You can use oncanplay="this.muted=true" on your video tag

<video  muted loop autoplay oncanplay="this.muted=true">
    <source src="your src" type="video/mp4">
    Your browser does not support HTML5 video.
</video>
3

Main answer worked with me - but just in case anyone is trying to get it to work on apple phones you must use the "playsinline" attribute for it to work. for example:

<video playsinline autoplay muted loop id="myVideo">
        <source src="xen.mp4" type="video/mp4">
    </video>

2

The example below, with minimal change from your code, plays in chrome (Version 62.0.3202.94 ) on a Mac (10.12.6):

<video autoplay muted poster="path to video" id="bgvid">
    <source src="http://clips.vorwaerts-gmbh.de/VfE_html5.mp4" type="video/mp4">
</video>  

It may be that Safari and Friefox are playing the mp4 and chrome the webm, and the issue related to the webm video itself rather than your HTML5 code.

5
  • 3
    I'm able to view your video above in chrome, but even as I put that exact same code into my site, Chrome refuses to play it. It's frustrating because there are no errors. Just won't work in my site for whatever reason. Commented Jan 4, 2018 at 16:59
  • 1
    If it is the exact same as the code above including the video URL, then it sounds like your site may have some more complex video player in use which is looking for the video element in the page and managing the playback. Commented Jan 5, 2018 at 20:17
  • 2
    I get exactly the same issue using no third party video player Commented May 21, 2018 at 17:15
  • 1
    @timstermatic - do you mean the code snippet above will not work? I just tried it again in a Chrome browser and it plays fine for me.

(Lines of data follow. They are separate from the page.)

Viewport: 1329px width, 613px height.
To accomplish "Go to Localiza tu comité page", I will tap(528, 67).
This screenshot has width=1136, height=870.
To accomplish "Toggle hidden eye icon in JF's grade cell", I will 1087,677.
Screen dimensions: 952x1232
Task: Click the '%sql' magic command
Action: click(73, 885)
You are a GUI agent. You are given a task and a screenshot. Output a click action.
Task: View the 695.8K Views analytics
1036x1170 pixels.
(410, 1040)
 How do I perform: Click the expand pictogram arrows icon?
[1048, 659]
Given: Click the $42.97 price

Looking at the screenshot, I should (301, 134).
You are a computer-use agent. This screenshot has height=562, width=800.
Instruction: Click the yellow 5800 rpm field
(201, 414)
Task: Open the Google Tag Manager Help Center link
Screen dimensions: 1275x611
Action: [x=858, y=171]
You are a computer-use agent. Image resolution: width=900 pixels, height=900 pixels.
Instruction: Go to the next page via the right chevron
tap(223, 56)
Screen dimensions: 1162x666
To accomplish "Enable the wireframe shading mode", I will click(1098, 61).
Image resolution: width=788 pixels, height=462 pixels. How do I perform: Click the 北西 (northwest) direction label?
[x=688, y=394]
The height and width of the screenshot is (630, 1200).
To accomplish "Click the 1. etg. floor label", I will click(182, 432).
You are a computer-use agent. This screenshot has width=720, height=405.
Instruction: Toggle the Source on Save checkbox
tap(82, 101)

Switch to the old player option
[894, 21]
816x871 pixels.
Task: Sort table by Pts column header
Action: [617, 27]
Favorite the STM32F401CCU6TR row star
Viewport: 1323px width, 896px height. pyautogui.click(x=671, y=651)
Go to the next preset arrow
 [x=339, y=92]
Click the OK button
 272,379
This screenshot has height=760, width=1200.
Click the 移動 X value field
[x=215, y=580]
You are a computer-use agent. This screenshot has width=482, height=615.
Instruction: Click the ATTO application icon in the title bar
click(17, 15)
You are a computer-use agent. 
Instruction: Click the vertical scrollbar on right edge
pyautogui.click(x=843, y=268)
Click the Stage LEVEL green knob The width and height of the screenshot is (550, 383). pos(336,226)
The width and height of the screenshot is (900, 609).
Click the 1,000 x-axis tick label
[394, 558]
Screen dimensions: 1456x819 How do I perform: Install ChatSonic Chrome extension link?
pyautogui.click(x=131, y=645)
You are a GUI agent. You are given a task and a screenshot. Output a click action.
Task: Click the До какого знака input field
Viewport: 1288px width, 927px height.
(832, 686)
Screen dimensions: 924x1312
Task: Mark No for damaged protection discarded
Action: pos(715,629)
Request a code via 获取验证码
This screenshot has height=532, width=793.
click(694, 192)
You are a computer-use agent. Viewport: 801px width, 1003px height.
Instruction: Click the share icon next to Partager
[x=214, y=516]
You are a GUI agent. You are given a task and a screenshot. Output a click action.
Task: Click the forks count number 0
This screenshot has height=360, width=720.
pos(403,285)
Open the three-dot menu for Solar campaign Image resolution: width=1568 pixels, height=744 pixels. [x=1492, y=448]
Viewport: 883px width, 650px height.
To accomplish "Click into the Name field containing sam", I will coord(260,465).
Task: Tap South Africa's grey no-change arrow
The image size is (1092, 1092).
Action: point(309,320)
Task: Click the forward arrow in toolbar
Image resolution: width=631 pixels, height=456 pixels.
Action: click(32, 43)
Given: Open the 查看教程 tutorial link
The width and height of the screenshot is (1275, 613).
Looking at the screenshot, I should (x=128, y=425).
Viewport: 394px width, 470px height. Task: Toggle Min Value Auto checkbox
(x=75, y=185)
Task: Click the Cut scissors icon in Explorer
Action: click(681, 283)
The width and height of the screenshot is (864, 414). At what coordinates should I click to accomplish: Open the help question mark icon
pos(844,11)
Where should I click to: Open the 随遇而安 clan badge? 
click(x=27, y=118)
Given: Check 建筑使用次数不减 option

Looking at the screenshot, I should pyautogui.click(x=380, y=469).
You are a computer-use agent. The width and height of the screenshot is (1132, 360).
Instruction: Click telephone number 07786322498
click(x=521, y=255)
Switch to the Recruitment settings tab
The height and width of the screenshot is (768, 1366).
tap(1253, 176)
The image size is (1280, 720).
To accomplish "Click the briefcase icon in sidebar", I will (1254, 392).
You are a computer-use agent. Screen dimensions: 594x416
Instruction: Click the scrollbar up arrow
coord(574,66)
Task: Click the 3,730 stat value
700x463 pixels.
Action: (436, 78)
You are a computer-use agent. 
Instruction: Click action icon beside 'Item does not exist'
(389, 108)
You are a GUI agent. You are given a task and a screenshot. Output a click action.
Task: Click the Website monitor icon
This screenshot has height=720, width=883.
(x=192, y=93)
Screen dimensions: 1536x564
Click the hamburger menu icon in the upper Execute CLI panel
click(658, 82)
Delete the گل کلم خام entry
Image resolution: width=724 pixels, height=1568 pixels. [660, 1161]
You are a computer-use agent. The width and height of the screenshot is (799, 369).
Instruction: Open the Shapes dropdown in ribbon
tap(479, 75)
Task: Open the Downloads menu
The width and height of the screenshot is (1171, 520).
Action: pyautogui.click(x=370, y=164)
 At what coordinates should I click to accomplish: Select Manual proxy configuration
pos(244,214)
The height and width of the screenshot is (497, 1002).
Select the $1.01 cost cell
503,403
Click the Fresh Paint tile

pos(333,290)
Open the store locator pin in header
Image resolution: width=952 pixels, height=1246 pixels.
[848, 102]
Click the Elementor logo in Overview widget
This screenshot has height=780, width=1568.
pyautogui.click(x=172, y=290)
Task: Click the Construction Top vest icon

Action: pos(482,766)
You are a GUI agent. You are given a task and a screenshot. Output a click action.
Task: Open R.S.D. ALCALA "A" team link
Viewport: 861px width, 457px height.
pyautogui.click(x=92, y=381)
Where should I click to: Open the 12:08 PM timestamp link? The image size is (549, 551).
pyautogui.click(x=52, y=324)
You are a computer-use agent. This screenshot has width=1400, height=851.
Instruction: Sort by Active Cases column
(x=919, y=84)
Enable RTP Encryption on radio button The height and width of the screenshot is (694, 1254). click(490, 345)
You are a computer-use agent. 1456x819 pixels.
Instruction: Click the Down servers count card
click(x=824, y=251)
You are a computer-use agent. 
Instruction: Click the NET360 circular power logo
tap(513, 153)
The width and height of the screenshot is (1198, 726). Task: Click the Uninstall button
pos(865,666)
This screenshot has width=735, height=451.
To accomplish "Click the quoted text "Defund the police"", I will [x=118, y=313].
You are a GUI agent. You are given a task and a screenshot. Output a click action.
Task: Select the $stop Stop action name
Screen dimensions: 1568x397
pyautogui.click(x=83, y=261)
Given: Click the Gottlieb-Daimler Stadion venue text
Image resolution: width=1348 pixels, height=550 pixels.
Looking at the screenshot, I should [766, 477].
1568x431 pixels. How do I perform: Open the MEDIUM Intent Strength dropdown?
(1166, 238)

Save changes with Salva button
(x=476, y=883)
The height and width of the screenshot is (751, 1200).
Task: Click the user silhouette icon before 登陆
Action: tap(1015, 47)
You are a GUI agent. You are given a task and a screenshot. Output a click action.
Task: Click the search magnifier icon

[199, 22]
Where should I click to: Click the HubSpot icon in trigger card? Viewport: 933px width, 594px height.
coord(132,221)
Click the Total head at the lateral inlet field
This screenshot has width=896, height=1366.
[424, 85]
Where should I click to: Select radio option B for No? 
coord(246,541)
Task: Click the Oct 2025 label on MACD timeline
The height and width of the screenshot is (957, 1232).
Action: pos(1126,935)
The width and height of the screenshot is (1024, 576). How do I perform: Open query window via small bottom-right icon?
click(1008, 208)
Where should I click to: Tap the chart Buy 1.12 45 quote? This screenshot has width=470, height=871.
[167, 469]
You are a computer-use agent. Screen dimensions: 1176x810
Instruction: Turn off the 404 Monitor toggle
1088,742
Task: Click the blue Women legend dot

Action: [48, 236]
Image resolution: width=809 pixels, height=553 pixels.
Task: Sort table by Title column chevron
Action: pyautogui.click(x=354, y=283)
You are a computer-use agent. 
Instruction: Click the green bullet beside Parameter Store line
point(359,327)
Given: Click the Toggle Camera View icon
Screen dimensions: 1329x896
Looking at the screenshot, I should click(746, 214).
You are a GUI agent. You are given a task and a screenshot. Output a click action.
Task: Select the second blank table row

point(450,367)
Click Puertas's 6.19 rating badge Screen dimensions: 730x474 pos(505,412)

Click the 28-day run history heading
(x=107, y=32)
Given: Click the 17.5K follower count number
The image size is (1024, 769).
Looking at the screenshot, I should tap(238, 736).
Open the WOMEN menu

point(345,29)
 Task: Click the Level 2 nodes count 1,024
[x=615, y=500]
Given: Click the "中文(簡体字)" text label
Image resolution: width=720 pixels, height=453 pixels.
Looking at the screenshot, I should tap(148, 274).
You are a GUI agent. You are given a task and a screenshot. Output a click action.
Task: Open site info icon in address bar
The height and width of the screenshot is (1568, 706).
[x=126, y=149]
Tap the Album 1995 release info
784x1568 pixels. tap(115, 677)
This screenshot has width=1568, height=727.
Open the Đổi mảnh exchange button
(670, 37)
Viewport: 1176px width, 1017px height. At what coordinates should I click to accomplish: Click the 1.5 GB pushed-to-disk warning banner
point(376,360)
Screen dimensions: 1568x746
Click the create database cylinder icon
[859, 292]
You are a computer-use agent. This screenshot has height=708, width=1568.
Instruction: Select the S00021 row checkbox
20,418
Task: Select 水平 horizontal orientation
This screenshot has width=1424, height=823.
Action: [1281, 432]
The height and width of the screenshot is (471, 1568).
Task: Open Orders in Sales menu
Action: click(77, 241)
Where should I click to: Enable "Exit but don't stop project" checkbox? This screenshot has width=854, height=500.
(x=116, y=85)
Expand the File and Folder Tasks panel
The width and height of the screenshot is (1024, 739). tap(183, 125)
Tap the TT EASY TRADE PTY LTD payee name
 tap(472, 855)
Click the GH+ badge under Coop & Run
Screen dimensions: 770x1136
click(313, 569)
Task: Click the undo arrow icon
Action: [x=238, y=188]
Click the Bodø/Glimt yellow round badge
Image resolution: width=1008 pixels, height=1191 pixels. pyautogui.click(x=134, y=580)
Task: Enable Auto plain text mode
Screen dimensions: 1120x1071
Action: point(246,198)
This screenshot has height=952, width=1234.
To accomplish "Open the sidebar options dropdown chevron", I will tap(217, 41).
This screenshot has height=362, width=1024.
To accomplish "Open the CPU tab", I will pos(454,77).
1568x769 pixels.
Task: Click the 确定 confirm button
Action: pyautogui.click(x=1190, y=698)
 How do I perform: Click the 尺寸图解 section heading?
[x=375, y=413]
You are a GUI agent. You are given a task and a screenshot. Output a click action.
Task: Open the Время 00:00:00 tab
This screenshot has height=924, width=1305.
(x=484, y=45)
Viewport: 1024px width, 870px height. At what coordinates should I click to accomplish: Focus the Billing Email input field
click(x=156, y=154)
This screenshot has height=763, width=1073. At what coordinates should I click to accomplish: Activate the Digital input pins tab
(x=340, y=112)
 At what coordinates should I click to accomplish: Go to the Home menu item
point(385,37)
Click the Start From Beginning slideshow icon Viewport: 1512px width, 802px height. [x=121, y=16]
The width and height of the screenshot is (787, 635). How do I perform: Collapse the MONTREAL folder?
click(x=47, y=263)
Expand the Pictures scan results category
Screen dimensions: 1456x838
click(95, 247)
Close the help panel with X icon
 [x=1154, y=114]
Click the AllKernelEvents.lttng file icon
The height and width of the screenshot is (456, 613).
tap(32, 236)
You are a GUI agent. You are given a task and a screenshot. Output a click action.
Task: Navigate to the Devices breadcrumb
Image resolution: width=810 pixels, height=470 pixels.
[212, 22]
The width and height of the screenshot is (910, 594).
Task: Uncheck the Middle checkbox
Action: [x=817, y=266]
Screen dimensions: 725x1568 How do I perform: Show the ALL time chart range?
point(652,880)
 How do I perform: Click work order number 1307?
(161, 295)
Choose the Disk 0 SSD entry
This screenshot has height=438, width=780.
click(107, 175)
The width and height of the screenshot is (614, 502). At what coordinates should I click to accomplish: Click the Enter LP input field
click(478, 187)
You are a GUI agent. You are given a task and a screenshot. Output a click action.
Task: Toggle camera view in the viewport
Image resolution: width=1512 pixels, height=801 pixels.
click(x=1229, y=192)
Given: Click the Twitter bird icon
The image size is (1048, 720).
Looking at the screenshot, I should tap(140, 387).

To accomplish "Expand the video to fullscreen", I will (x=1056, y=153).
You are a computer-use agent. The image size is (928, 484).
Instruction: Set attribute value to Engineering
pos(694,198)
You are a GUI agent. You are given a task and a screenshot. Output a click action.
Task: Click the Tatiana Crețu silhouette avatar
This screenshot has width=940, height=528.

Commented May 21, 2018 at 20:50
  • 1
    @mick, I meant when I put the above code in my own page. However I figured out my issue. The video is in a slider and you can't autoplay video that is in a DOM element that has been mutated. If I run the example in a boilerplate HTML template it works perfectly. Commented May 22, 2018 at 5:55
2

For those creating elements in JavaScript, here is the JavaScript function I'm using to configure elements to autoplay properly in Chrome:

function configureVideoElementForAutoplay (videoElement) {
  videoElement.setAttribute('playsinline', '');
  videoElement.setAttribute('muted', '');
  videoElement.setAttribute('autoplay', '');
  videoElement.muted = true;
}

Example:

let vid = document.createElement('video');
configureVideoElementForAutoplay(vid);

Credit to @Jonny Green for pointing out the necessity of the direct 'muted' property assignment.

0

Mine wasnt working but changing the "autoplay" to "autoPlay" made Chrome (v102) play the muted video fine.

So my final code is

  <video width="720" height="640" autoPlay muted>
         <source src="/assets/vid.mp4" type="video/mp4"/>
         Your browser does not support the video tag.
  </video>

I noticed this because chrome was throwing this console error:

Unknown DOM property autoplay. Did you mean autoPlay?
0

Chrome seems to be having issues with setAttribute as well.

videoElement.setAttribute('muted', '');

It is rendered in DOM correctly with muted attribute on the video element, yet the video would not start playing as Chrome called it not muted (sometimes even in console).

Setting it directly solves the issue.